Stated exercise: Output the text of every entry below verbatim, omitting all images.

= = = = =

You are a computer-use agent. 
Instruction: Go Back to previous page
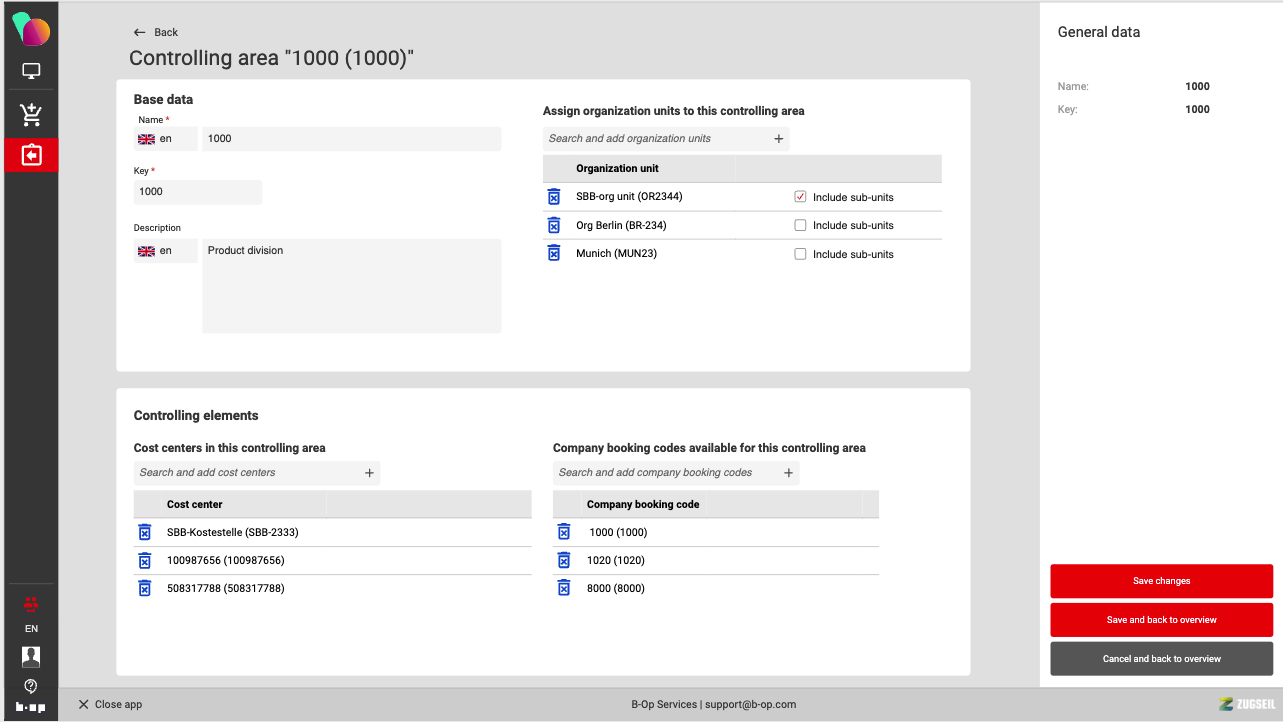click(156, 32)
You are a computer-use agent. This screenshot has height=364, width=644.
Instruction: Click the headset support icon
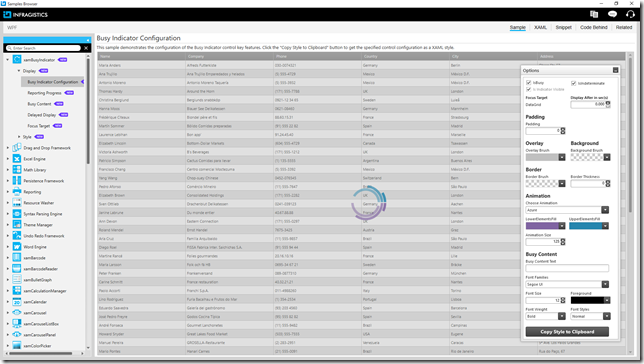(630, 14)
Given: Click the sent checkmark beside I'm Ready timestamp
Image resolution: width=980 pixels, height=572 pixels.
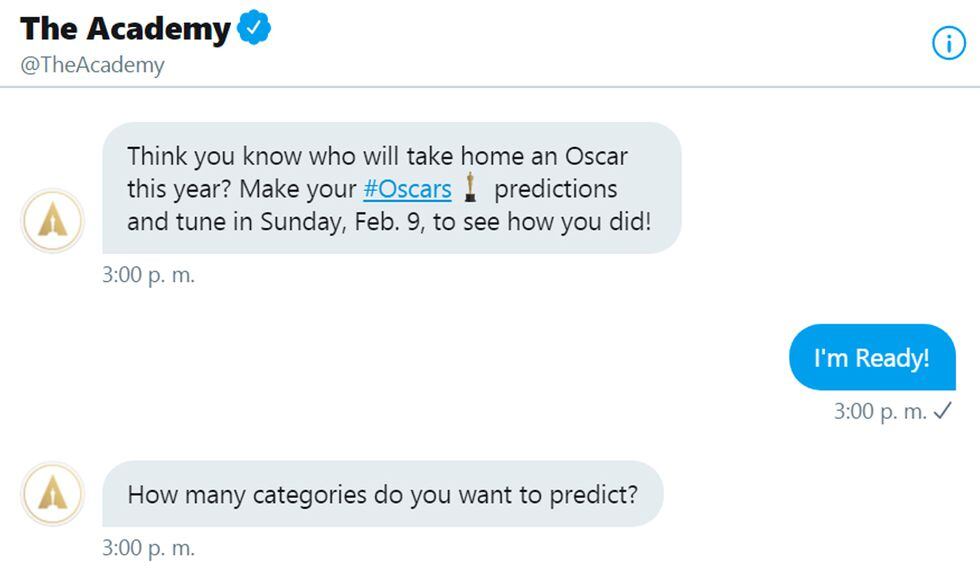Looking at the screenshot, I should click(x=942, y=411).
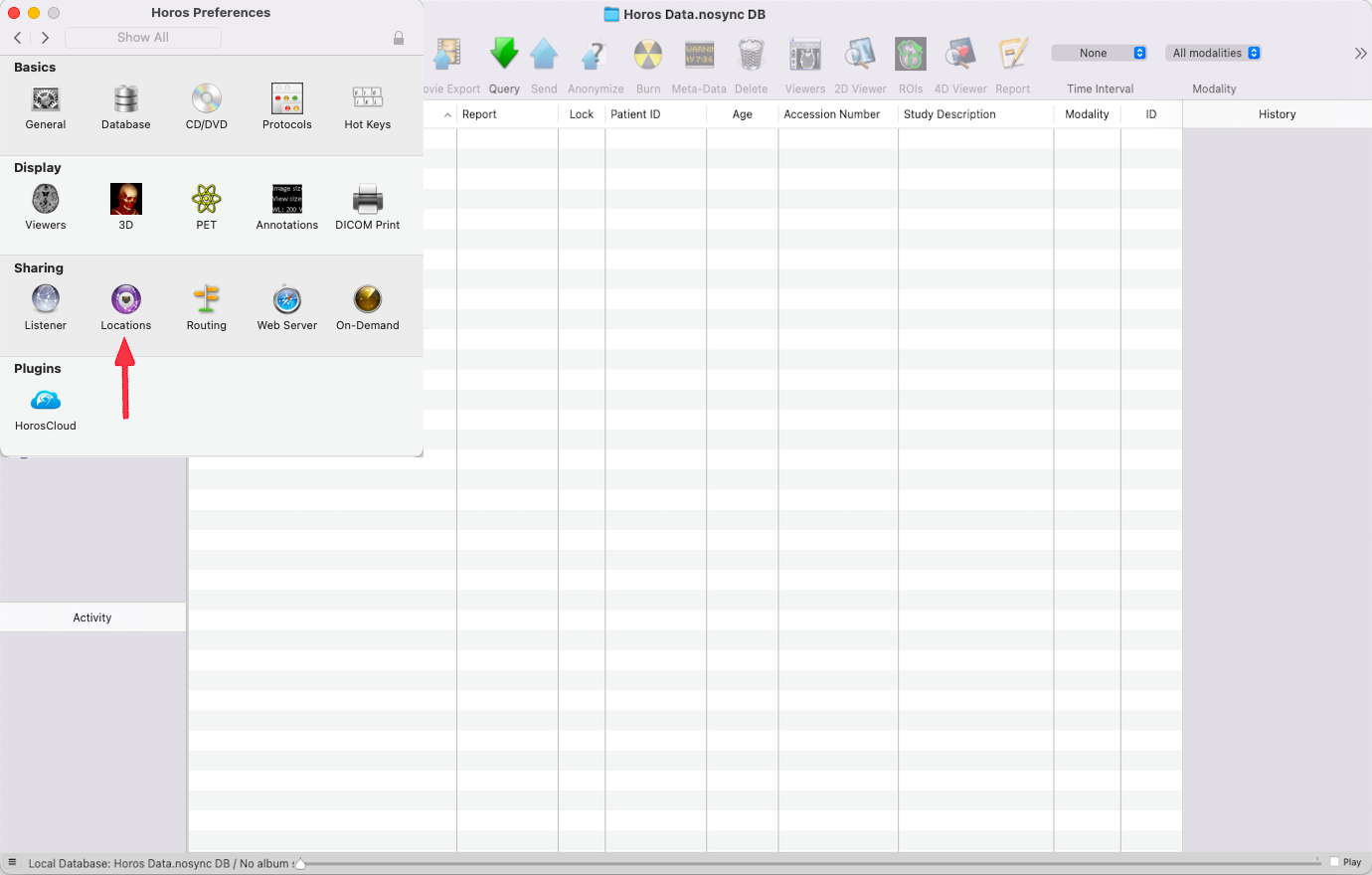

= = = = =

Worked answer:
You are a computer-use agent. 
Instruction: Go Back to previous page
click(156, 32)
You are a computer-use agent. This screenshot has height=364, width=644.
Instruction: Click the headset support icon
(630, 14)
Given: Click the sent checkmark beside I'm Ready timestamp
Image resolution: width=980 pixels, height=572 pixels.
Looking at the screenshot, I should click(x=942, y=411).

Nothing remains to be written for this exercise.